Computing operations at the Large Hadron Collider (LHC) at CERN rely on the Worldwide
LHC Computing Grid (WLCG) infrastructure, designed to efficiently allow storage, access, and
processing of data at the pre-exascale level. A close and detailed study of the exploited computing
systems for the LHC physics mission represents an increasingly crucial aspect in the roadmap of
High Energy Physics (HEP) towards the exascale regime.
In this context, the Compact Muon Solenoid (CMS) experiment has been collecting and storing
over the last few years a large set of heterogeneous non-collision data (e.g. meta-data about
replicas placement, transfer operations, and actual user access to physics datasets). All this data
richness is currently residing on a distributed Hadoop cluster, and it is organized so that running
fast and arbitrary queries using the Spark analytics framework is a viable approach for Big Data
mining efforts.
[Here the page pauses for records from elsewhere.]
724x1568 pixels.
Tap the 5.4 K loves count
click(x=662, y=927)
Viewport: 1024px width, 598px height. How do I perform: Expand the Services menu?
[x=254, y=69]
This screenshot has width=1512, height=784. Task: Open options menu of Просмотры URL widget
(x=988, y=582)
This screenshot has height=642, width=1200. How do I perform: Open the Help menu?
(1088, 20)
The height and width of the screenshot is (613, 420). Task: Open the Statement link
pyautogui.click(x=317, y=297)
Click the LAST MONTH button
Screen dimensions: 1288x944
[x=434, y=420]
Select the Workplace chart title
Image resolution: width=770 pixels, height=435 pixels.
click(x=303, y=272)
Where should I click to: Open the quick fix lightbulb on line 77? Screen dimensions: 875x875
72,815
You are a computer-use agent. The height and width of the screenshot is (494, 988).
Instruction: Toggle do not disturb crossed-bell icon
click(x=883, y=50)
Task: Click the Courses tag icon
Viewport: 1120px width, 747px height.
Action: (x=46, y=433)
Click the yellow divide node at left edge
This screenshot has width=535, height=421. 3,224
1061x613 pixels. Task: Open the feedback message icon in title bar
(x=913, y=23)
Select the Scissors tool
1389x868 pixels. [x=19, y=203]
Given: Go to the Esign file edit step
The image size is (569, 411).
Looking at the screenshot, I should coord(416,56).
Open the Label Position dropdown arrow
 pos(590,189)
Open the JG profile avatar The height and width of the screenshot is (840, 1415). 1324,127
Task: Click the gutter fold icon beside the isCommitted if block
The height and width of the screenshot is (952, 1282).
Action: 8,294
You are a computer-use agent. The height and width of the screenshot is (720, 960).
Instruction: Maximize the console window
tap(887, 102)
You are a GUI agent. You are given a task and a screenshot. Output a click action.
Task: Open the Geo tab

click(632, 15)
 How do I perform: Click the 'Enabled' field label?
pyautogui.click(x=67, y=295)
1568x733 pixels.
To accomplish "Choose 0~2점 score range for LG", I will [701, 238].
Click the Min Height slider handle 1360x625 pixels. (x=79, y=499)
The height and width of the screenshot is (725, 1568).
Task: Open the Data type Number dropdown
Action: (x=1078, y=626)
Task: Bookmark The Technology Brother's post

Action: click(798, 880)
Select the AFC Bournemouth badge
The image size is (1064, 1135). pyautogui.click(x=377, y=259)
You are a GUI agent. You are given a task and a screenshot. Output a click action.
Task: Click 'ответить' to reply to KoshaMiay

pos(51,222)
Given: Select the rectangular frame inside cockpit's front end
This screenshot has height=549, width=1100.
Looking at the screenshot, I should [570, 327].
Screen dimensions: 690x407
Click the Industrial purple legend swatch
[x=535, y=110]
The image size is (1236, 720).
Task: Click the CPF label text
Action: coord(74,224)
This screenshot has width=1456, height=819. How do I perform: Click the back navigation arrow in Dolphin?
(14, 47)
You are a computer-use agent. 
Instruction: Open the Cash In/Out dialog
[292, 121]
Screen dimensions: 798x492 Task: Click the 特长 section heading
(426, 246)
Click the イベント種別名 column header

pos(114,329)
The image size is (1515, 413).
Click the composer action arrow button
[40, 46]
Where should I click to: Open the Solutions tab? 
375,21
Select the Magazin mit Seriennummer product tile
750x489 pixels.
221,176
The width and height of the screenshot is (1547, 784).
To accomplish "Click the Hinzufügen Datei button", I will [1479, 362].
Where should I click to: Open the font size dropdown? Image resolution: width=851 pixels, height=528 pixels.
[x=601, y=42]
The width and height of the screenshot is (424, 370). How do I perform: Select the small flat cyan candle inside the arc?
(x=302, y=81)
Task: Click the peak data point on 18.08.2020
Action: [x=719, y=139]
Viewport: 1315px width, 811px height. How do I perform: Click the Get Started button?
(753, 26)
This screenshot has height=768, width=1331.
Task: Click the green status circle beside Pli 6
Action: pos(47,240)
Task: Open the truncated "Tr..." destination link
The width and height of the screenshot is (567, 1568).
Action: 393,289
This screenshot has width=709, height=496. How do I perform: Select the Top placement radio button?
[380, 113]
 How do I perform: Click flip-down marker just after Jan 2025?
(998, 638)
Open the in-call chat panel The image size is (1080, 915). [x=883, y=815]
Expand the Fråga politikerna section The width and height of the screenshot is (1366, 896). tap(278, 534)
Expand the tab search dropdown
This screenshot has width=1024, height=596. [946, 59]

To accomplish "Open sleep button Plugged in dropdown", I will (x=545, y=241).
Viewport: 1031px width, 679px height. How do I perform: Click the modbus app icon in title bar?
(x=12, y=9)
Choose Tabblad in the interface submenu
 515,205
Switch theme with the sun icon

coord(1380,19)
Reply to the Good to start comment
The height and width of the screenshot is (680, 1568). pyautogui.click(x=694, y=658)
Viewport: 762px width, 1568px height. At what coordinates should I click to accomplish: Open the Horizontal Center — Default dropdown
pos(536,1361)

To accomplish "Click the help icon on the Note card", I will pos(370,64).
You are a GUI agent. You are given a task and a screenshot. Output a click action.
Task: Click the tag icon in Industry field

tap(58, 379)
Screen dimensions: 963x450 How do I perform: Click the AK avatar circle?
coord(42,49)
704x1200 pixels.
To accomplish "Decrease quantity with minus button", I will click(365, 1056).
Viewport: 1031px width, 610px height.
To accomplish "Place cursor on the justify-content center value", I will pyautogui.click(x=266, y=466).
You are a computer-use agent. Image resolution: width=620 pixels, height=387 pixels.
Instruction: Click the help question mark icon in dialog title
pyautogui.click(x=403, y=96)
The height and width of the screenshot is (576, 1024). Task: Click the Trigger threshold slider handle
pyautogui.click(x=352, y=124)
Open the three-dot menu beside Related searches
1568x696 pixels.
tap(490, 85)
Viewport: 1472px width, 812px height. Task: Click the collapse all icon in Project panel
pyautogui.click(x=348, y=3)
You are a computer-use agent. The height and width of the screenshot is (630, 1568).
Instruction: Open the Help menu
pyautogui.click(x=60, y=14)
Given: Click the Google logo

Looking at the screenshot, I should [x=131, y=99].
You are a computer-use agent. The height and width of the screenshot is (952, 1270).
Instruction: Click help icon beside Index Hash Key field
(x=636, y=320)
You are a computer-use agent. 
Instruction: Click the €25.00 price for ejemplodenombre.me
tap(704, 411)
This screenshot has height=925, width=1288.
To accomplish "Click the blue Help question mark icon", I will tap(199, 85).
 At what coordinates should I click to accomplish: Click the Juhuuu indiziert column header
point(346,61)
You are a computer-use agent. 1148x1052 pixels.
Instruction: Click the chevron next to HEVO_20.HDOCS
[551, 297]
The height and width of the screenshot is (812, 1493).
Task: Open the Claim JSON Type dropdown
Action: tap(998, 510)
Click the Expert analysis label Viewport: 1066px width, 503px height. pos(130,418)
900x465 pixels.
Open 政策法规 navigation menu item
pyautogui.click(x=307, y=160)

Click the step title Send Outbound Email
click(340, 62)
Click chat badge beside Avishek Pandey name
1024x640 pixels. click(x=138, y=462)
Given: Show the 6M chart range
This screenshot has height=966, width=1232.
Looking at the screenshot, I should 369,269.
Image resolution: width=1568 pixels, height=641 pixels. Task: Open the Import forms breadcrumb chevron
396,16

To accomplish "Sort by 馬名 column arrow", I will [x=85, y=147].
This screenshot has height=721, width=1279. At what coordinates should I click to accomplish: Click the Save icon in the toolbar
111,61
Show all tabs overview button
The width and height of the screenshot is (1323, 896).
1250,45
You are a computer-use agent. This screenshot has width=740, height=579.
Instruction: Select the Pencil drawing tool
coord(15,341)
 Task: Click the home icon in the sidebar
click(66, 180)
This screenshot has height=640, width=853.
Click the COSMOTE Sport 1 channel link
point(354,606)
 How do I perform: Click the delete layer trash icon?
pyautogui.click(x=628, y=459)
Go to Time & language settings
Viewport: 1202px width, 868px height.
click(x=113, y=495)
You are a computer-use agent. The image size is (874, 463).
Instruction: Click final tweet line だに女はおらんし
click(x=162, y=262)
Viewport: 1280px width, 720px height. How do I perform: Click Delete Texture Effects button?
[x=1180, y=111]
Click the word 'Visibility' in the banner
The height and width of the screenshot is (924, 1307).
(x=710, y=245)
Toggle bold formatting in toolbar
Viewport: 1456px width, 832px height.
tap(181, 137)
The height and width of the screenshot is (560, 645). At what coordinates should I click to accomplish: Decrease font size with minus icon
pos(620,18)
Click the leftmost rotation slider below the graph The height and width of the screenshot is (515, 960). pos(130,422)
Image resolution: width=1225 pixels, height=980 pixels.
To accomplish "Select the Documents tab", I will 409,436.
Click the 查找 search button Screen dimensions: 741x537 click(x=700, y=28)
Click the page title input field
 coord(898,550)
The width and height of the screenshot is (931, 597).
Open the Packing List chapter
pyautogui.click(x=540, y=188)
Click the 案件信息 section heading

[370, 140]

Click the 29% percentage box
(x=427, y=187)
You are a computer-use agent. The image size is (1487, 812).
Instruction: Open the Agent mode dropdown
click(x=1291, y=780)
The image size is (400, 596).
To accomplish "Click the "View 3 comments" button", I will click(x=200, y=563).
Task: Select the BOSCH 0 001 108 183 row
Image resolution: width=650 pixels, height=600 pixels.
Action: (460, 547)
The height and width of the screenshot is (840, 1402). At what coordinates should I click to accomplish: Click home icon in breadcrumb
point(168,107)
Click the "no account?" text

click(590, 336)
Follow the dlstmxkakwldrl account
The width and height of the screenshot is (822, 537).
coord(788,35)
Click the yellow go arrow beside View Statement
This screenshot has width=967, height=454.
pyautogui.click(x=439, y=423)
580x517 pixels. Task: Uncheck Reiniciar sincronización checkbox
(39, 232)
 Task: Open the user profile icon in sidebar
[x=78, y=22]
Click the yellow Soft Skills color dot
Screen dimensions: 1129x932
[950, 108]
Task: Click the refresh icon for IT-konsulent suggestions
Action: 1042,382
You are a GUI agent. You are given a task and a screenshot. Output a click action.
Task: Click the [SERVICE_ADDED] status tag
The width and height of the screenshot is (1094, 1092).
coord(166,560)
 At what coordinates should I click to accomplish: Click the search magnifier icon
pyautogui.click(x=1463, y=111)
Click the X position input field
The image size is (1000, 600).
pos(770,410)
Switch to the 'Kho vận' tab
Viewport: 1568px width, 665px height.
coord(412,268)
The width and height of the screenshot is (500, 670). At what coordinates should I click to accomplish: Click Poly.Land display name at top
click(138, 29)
Using a data-driven approach oriented to the analysis of this meta-data deriving
from several CMS computing services, such as DBS (Data Bookkeeping Service) and MCM
(Monte Carlo Management system), we started to focus on data storage and data access over
the WLCG infrastructure, and we drafted an embryonal software toolkit to investigate recurrent
patterns and provide indicators about physics datasets popularity. As a long-term goal, this aims
at contributing to the overall design of a predictive/adaptive system that would eventually reduce
costs and complexity of the CMS computing operations, while taking into account the stringent
requests by the physics analysts community.